Last November, Kenneth Corley, a 62-year-old man sentenced to life in prison in San Diego, was released after serving slightly more than 15 years. Corley wasn’t exonerated, nor was he set free on good behavior. Instead, he was the first person to be granted a re-sentencing under the provisions of a new ballot measure—Proposition 36—passed by California voters in its most recent election.
The new guidelines allow prisoners convicted of non-violent crimes who were sentenced under the state’s inflexible “Three Strikes” law—which sent thousands of people to prison for life, some on crimes as petty as shoplifting—to request a retroactive sentence reduction.
Corley, who was serving life for a minor drug possession with intent to sell, immediately qualified for this reduction—and a judge reduced his sentence to time-served.
Thousands of individuals facing third-strike life sentences across California are hoping the courts will grant them the same treatment the judge gave Corley. In Los Angeles County alone, more than 1,000 petitions have flooded the desk of a single superior court judge, William Ryan, asking to be resentenced under Prop 36. Of that number, roughly a dozen so far have been set free under the provision of the new law.
“I think we have about 150 people throughout the state who have come out,” says Susan Champion, a fellow at the Stanford Law School Three Strikes Project, tells TakePart. “We’re chugging along. For the most part, I feel we’ve been pretty successful.”
“California has 58 counties. There are 58 ways that this is being handled. It’s not always clear what the process is.”
The United States is a global outlier in its policy of refusing to automatically grant retroactive sentencing relief. If marijuana were to be legalized tomorrow, for instance, in virtually every other country in the world prisoners convicted of marijuana crimes would be set free. In the U.S., that isn’t automatically the case.
“Sentencing relief creates issues,” says Champion. “Our system has historically not been set up to provide for it.”
Case in point: There are no official, top-down guidelines for how counties in California should carry out the provisions of Proposition 36.
“California has 58 counties,” says Champion. “There are 58 ways that this is being handled. It’s not always clear what the process is.”
Lack of a unified process can be particularly problematic in smaller counties that don’t maintain a public defenders office. Though U.S. law provides the right to an attorney for criminal trials, that right doesn’t extend to prisoners who want to petition the courts for re-sentencing. While public defenders offices across California have voluntarily stepped up to file Prop 36 relief petitions on behalf of inmates, prisoners without access to that service, and who don’t have the resources to hire a private attorney, may well be left in the dark.
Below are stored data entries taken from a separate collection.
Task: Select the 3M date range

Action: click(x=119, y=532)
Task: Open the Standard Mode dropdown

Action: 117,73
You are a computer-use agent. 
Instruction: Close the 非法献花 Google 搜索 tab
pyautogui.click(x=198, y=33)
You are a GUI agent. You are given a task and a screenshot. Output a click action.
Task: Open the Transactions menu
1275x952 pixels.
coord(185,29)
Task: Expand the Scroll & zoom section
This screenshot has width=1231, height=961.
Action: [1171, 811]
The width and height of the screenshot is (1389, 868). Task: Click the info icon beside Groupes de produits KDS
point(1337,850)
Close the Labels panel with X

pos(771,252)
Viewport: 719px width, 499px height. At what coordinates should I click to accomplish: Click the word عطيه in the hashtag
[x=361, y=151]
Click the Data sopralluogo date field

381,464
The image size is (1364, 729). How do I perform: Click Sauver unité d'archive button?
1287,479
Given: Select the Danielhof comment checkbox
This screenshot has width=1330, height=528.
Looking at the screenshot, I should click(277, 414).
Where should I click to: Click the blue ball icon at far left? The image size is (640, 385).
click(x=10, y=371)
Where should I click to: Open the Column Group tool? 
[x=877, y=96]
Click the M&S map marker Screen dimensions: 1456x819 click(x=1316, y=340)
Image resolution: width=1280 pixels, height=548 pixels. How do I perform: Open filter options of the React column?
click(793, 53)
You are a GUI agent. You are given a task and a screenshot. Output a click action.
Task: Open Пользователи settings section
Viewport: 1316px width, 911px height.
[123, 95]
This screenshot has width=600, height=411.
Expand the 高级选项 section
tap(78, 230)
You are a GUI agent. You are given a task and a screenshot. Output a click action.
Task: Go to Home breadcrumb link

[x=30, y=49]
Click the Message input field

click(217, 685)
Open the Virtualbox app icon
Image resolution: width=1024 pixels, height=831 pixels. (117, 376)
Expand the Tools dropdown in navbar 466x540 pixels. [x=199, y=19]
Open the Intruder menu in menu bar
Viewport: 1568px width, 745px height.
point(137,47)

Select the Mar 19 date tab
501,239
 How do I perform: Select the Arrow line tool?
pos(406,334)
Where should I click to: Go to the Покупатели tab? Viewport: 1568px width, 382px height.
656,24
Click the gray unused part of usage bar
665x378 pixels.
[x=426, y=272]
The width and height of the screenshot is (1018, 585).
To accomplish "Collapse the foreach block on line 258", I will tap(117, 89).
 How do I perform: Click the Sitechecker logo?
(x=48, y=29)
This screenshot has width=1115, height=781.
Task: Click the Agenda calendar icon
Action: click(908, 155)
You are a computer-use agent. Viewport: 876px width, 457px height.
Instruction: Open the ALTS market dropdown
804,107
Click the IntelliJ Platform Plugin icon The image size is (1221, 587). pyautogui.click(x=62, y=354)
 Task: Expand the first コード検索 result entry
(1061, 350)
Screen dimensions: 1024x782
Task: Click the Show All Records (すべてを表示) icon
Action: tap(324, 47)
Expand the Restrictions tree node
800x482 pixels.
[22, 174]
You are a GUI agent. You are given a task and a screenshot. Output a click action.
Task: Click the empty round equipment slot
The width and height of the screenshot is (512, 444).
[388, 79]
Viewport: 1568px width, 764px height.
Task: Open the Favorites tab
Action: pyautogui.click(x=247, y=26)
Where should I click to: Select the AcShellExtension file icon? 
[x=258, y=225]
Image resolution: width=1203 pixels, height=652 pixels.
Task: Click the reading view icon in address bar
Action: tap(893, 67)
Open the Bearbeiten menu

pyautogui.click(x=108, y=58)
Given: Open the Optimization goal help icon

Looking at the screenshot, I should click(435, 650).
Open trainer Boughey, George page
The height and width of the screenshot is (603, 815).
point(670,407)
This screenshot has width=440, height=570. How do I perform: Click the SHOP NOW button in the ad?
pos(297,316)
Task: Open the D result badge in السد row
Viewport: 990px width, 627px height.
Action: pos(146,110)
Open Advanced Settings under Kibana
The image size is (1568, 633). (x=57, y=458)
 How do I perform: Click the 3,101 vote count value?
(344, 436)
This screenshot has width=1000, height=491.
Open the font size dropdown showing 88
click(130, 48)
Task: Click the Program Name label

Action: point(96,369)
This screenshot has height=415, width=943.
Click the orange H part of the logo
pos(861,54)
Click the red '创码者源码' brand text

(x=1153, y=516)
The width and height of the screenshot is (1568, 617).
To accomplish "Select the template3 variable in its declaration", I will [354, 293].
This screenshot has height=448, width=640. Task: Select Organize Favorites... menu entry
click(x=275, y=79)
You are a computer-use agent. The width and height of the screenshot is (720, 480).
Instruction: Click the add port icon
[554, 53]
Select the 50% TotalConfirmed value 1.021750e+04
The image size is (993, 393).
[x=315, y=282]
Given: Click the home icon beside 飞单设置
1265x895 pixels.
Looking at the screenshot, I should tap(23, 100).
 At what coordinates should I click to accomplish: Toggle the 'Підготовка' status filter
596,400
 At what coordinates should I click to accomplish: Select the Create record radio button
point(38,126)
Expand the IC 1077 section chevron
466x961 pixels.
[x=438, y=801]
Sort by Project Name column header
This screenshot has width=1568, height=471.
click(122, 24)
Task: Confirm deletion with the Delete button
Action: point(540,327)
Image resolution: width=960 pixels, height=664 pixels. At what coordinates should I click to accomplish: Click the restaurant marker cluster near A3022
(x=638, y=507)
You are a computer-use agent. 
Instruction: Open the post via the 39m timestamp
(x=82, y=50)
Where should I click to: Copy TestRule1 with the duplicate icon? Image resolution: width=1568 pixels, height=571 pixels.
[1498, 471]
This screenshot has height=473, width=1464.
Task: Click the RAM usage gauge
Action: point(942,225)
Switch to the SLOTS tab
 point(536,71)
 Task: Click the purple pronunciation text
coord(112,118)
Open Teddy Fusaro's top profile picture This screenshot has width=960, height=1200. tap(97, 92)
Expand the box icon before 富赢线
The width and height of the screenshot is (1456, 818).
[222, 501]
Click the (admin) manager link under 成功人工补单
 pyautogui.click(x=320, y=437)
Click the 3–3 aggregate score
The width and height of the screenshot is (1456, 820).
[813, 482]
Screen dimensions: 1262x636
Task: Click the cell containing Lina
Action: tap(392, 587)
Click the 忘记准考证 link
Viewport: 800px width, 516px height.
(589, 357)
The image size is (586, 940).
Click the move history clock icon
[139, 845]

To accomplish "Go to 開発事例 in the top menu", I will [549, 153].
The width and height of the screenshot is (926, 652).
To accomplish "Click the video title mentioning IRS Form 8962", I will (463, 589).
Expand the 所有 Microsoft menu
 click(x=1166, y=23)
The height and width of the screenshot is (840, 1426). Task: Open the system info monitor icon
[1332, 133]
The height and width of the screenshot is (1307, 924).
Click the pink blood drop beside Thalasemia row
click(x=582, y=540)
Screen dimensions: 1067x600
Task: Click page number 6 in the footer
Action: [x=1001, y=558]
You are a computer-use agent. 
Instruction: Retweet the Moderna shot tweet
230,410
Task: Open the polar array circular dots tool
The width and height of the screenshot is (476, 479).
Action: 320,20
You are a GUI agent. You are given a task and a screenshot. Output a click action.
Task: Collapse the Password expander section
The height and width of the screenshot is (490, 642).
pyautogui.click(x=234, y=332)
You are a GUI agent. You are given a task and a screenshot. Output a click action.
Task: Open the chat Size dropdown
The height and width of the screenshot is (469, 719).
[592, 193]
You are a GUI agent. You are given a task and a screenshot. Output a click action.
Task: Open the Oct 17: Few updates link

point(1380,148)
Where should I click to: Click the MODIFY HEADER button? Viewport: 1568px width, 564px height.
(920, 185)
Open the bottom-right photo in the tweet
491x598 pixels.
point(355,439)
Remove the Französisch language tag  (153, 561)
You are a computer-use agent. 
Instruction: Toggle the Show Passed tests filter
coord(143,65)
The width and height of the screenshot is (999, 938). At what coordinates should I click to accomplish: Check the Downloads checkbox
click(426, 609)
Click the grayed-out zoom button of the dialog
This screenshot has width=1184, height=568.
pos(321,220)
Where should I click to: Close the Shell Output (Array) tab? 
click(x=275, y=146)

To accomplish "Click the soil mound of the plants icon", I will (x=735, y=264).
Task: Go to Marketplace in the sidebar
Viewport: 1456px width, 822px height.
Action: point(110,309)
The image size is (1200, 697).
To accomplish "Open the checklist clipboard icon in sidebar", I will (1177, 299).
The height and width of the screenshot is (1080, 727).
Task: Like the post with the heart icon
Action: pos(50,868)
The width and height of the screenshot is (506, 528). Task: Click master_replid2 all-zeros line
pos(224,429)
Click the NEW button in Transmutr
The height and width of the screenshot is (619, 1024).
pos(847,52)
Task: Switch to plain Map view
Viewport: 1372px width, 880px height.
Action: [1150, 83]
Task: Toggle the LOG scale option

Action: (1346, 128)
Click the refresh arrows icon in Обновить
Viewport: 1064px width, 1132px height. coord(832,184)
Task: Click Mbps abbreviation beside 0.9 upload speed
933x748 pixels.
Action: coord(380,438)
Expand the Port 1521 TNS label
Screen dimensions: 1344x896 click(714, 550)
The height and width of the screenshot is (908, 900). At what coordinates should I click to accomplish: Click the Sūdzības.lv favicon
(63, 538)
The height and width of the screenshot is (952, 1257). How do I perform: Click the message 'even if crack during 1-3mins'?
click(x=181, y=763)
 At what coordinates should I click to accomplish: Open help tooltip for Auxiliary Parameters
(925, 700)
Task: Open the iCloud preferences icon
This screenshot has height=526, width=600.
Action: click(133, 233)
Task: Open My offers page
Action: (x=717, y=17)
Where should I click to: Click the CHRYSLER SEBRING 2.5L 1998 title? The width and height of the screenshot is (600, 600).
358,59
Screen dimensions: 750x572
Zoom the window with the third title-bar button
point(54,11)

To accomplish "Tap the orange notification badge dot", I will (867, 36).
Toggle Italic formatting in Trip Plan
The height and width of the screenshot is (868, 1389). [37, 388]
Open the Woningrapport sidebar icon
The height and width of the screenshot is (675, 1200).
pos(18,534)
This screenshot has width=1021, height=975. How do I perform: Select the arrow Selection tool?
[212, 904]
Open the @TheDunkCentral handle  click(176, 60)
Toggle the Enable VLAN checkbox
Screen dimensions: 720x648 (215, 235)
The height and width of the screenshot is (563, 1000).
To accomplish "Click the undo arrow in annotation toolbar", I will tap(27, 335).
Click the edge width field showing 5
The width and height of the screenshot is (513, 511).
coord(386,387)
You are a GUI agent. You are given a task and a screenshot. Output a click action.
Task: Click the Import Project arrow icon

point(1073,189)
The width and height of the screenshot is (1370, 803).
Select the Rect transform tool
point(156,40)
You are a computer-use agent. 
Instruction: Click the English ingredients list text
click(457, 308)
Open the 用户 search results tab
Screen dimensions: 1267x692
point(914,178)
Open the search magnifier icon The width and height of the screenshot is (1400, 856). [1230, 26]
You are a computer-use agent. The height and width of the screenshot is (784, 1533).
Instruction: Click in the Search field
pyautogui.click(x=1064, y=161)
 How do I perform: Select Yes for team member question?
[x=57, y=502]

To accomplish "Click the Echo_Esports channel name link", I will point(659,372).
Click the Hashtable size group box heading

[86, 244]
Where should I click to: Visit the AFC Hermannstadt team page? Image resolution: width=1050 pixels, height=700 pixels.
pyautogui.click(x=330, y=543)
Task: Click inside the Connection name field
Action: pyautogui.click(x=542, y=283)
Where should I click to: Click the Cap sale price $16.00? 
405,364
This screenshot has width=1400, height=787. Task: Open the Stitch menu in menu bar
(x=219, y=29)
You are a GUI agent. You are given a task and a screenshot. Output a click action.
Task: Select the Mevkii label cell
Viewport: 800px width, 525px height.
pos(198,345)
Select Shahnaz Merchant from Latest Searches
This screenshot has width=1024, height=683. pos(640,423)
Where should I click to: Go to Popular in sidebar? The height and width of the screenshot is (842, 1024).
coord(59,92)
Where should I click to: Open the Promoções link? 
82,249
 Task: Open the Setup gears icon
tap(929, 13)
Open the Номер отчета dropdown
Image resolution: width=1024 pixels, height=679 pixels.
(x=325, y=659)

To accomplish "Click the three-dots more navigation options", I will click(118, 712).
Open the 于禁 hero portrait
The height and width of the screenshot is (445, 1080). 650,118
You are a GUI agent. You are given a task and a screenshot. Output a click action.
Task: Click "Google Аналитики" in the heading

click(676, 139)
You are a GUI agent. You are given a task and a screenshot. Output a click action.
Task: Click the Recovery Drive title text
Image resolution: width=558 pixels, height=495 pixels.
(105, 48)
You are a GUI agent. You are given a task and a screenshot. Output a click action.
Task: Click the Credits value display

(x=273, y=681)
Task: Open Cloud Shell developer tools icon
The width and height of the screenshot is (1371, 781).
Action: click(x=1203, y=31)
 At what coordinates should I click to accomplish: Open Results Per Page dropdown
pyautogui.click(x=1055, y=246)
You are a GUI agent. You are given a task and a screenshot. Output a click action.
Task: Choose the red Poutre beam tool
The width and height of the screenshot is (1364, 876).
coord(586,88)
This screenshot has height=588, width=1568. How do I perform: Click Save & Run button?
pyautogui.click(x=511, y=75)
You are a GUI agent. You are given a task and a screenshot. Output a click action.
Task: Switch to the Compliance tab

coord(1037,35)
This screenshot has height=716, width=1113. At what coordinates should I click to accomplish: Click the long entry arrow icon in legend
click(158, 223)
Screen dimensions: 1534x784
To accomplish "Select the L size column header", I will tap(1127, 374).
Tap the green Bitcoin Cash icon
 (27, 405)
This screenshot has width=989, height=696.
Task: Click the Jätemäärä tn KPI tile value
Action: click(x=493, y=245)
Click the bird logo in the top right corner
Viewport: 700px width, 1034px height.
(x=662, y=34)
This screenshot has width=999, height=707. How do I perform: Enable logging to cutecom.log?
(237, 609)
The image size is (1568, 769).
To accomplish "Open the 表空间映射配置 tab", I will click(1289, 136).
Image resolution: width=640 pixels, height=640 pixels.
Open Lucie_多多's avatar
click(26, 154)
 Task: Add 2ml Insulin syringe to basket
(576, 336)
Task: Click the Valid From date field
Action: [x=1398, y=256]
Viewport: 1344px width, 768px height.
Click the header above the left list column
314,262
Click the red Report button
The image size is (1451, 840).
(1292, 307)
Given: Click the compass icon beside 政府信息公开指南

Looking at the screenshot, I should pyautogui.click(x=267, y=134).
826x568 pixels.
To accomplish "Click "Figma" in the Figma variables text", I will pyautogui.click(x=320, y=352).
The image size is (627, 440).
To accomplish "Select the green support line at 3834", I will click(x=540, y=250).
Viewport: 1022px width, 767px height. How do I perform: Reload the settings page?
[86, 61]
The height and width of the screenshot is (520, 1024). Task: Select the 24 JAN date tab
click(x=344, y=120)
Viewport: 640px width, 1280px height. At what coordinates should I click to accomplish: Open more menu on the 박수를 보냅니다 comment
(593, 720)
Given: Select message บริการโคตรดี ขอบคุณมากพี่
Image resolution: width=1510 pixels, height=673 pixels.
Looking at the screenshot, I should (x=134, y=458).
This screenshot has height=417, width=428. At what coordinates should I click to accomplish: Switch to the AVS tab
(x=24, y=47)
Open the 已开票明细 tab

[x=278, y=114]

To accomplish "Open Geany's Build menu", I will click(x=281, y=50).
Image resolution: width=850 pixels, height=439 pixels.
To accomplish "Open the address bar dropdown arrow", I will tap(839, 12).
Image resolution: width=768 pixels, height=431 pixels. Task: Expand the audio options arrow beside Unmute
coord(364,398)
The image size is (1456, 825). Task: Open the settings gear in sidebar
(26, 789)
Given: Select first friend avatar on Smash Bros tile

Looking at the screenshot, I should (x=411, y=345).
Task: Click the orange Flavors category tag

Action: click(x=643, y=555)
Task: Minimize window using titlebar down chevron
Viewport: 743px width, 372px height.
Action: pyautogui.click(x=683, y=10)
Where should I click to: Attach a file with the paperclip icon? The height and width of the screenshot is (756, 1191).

Legal activists from Stanford Three Strikes Project and elsewhere have been filling in the gap to prevent unnecessary languishing behind bars.
“It’s important these inmates have good counsel in writing the best possible petitions,” says Champion. “This is a discretionary process. It’s not as simple as filling out a form and saying ‘let me out.’”
Non-violent third strikers have two years to file their petitions, and Champion is confident that every Californian who is eligible for resentencing consideration will get a fair chance. That said, given the volume of people needing legal assistance, delays are likely.
“Obviously, the inmates are very eager to get out,” says Champion. “Another day in prison is another day lost. It’s also not the safest place for people to be. So I understand the impatience. At the same time, we’re absolutely hoping to impress upon inmates the need to get some real legal assistance.”
As the United States slowly weans itself off three decades of tough-on-crime policies, problems like those surfacing in California will become more prevalent. Doing the right thing is more complicated than it seems. That said, the status quo is untenable, and taking action to alleviate the ills of our penological excess is the only hope for a sustainable criminal justice system.
California’s experience may be far from perfect, but hopefully its trial and error can grease the wheels for future national successes in sentencing reform.